Earlier: Aussies stories of Nairobi survival emerge
"Our current best estimate is we now have six British nationals who have died in this incident," he said after a meeting of the government's emergency committee chaired by Prime Minister David Cameron.
Three Britons and a dual British-Australian national had earlier been confirmed as among at least 62 people killed in the brutal assault at the Westgate mall in the Kenyan capital.
Hammond said another British victim had been confirmed and officials were awaiting final confirmation on the sixth.
"Of the additional two, one is confirmed and another one we believe to be a British national and we are awaiting final confirmation," he said.
"But we are pretty certain we now have six British nationals who have died."
Referring to the ongoing situation at the mall, where the attack began on Saturday, he said: "It is possible that we will discover further British nationals once the building is fully secured."
British businessman Louis Bawa said his eight-year-old daughter Jennah and wife Zahira were among the dead.
Bawa told the Daily Telegraph that "my heart just stopped" when he was asked to identify them from photographs taken of those killed at the mall.
"The people who did this, they are vigilantes, they are animals," he added.
"They are using religion as an excuse to kill people. Zahira and Jennah were Muslims, but these animals just shot them the same as all of the others."
British press also reported that architect Ross Langdon, who held joint UK and Australian citizenship, died along with his pregnant Dutch partner Elif Yavuz.

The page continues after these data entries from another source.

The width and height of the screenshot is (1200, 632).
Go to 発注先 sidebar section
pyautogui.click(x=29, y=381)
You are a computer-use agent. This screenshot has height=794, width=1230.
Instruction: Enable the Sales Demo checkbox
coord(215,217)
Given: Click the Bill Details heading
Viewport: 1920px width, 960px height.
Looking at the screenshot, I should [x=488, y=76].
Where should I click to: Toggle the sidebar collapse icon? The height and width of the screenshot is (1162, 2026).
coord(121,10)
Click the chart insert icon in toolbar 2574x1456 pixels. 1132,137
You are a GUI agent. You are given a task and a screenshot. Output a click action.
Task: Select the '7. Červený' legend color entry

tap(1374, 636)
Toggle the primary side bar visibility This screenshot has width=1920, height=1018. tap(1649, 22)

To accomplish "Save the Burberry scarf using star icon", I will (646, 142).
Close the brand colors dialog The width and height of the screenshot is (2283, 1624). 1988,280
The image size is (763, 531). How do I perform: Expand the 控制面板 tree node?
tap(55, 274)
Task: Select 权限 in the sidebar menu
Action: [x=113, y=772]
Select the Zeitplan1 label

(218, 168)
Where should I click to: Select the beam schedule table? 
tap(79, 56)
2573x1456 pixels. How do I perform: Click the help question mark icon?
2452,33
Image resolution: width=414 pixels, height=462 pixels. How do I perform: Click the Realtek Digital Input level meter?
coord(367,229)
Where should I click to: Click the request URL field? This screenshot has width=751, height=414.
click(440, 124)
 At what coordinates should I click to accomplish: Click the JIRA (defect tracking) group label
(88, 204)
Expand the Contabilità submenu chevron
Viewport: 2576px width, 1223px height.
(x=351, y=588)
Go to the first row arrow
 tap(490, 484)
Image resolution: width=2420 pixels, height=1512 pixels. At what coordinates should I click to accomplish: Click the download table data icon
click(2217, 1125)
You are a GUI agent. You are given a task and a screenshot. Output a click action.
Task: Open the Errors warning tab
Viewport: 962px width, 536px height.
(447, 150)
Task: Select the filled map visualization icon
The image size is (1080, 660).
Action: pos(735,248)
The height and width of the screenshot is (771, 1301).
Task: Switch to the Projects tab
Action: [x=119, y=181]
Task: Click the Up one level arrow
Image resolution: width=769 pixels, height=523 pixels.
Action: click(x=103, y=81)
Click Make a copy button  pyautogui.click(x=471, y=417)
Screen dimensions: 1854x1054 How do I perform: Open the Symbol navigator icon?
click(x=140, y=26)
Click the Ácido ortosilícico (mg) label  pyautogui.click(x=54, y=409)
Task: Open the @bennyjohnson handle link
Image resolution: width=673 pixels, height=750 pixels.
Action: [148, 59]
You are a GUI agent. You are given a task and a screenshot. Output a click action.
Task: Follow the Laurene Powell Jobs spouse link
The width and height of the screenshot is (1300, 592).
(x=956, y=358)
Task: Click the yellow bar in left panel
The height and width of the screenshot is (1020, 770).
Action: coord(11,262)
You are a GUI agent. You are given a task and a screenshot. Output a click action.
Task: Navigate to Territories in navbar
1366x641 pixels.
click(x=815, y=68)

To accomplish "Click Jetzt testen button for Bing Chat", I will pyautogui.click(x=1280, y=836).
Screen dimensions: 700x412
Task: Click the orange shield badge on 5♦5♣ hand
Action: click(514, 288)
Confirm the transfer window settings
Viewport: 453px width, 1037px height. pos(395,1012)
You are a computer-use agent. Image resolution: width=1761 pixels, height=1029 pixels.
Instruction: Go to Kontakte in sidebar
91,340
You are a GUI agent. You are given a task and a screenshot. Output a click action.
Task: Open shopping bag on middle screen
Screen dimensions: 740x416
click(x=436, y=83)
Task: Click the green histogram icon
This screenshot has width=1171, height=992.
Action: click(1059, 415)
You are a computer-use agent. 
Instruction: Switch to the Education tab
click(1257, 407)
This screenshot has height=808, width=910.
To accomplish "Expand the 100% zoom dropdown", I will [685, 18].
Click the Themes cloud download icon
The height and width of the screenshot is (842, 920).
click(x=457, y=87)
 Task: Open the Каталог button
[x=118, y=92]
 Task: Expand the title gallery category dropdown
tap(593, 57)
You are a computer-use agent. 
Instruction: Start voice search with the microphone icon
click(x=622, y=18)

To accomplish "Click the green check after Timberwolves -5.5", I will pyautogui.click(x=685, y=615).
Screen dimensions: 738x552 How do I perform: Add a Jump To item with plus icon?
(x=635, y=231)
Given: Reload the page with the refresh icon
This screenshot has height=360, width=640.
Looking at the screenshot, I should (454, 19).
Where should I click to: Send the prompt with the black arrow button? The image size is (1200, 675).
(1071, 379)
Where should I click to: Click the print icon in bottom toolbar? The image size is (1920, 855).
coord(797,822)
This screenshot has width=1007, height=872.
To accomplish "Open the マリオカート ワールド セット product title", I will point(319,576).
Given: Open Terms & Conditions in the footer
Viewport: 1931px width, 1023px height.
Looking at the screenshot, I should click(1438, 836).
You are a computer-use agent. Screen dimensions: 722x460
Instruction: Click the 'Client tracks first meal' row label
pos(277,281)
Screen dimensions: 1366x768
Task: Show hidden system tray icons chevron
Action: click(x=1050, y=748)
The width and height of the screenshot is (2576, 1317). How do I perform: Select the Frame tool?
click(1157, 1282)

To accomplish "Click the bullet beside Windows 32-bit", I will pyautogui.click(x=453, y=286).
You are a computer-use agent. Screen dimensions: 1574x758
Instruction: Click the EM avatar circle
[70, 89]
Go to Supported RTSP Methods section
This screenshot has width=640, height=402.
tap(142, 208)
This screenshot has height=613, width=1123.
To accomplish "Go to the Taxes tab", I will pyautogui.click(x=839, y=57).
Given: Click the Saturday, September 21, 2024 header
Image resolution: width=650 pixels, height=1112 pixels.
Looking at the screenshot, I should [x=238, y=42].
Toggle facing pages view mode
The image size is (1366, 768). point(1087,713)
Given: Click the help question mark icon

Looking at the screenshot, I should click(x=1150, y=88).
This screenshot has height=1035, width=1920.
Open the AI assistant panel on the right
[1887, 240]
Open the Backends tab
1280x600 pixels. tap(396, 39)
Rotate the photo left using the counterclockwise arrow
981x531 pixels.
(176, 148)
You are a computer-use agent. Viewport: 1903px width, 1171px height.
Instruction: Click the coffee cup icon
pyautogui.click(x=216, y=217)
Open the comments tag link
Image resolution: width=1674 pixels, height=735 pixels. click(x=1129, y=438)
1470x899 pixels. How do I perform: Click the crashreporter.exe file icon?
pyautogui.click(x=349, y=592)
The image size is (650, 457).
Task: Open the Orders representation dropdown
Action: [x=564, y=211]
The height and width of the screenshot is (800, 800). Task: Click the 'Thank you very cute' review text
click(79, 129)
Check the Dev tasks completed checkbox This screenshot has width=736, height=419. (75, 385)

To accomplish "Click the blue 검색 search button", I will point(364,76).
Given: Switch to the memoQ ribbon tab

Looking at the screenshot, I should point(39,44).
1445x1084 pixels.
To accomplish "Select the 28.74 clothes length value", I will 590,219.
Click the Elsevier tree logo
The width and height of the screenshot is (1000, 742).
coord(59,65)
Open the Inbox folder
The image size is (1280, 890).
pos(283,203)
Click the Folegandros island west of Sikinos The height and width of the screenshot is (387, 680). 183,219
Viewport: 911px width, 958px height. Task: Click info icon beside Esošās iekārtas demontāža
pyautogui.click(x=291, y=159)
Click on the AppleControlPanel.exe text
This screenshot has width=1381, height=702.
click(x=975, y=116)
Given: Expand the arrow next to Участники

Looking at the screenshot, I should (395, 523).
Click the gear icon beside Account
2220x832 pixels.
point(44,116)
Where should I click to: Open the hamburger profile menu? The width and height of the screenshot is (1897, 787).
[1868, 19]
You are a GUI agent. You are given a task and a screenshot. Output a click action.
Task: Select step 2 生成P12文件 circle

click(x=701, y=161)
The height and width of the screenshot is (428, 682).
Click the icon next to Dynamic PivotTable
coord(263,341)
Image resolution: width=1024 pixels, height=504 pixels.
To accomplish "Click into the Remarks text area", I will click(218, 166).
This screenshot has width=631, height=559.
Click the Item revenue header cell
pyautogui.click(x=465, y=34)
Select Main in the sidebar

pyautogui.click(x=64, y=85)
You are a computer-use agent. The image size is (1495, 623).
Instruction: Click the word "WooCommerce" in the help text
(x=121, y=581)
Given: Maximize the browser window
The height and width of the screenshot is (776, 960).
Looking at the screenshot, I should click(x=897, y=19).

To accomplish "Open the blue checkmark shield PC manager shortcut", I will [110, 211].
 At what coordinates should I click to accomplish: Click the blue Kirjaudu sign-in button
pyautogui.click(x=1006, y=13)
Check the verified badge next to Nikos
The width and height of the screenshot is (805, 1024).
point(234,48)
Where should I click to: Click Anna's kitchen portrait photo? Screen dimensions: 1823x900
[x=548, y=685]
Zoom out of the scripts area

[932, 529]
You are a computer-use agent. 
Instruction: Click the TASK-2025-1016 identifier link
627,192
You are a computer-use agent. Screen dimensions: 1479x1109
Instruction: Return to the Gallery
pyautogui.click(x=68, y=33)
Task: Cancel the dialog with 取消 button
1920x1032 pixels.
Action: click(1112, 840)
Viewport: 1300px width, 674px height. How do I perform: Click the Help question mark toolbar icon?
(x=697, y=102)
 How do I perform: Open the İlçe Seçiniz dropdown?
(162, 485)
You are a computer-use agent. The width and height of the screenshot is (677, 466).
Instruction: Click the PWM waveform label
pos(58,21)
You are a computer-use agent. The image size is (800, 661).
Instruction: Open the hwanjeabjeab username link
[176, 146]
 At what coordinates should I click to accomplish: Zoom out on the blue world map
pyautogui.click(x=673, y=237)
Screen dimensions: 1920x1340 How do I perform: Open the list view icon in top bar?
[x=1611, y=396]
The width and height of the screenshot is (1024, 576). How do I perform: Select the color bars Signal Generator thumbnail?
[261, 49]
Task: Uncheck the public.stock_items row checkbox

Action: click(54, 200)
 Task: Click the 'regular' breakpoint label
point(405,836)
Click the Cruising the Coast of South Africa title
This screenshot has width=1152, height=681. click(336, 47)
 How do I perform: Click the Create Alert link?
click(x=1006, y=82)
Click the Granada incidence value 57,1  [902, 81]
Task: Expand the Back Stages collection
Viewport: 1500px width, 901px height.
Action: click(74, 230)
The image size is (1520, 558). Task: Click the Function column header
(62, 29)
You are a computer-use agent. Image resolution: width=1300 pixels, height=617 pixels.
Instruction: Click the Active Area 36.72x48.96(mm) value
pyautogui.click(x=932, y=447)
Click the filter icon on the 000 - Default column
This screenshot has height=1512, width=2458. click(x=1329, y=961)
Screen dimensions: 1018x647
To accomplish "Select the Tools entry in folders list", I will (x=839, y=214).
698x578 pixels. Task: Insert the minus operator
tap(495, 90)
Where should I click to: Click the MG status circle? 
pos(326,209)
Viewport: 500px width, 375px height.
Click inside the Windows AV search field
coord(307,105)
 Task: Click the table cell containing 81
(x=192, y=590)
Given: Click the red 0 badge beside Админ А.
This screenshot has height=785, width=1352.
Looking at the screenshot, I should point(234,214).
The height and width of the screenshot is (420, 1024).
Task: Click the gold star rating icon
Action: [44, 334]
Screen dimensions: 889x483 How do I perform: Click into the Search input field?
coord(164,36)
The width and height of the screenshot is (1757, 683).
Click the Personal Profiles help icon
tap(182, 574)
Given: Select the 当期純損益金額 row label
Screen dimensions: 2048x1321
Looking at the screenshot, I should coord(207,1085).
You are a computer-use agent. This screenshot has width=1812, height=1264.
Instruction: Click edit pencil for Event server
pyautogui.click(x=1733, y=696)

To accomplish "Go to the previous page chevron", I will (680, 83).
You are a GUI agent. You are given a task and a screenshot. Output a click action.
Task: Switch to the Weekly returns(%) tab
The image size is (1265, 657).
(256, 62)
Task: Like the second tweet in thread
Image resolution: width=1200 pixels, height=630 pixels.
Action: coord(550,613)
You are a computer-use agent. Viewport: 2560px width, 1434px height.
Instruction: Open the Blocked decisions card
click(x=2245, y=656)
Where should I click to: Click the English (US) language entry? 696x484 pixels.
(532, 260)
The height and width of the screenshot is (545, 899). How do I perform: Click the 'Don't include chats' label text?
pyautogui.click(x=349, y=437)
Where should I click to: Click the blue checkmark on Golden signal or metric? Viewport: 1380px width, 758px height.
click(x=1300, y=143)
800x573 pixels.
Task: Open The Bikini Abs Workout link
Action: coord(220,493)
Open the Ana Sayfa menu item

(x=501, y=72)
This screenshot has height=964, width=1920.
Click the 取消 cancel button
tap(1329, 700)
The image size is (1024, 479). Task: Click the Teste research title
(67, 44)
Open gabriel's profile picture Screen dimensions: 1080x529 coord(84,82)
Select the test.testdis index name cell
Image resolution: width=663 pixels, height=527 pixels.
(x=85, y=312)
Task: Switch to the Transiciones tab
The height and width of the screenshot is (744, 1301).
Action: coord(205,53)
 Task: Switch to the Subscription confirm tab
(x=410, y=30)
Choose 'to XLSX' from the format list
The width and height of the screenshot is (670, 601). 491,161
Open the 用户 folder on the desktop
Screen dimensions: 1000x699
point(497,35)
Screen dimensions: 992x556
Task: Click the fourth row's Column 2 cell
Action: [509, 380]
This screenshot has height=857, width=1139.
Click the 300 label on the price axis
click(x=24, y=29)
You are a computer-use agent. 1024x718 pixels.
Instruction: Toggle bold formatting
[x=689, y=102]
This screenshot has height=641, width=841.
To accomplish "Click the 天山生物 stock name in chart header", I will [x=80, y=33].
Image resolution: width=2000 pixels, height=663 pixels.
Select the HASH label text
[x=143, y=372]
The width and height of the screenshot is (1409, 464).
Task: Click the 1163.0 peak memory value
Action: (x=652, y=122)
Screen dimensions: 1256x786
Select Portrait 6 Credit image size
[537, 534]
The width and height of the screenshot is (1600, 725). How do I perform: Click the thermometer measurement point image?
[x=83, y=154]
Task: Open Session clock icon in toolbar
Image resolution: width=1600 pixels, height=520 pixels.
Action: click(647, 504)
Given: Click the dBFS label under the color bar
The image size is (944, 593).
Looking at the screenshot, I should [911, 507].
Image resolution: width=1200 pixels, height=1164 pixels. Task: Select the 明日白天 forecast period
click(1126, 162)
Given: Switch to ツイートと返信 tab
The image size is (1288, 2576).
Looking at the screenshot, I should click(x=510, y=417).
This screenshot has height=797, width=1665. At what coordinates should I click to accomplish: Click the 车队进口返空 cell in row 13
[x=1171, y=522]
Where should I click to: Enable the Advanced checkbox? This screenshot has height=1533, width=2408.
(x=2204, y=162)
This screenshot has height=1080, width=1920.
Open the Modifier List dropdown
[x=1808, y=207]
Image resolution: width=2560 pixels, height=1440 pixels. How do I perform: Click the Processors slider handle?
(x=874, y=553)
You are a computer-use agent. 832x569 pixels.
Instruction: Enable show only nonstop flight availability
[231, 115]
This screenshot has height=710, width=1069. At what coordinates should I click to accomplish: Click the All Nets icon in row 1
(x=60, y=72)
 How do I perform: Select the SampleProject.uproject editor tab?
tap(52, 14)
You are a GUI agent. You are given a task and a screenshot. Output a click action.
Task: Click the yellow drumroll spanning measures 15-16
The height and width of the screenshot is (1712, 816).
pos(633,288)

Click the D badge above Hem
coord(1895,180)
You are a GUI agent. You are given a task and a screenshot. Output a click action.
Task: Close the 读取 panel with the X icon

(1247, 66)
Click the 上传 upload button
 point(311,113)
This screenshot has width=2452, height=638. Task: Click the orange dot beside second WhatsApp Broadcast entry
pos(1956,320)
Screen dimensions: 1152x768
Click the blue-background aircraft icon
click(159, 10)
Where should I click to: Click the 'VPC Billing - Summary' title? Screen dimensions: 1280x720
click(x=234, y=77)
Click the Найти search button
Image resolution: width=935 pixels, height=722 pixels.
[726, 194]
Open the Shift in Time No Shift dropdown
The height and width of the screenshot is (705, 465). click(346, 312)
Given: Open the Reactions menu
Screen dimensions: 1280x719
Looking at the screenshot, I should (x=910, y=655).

Samri Bhamra, from Leicester in central England, said that four members of his family had died while recording an episode of "Junior Masterchef" in the mall, the Times reported.
Cameron cut short a stay with Queen Elizabeth II at her private Balmoral estate in Scotland to return to London on Monday to chair the emergency response committee COBRA.
The committee had held one meeting without him on Monday morning.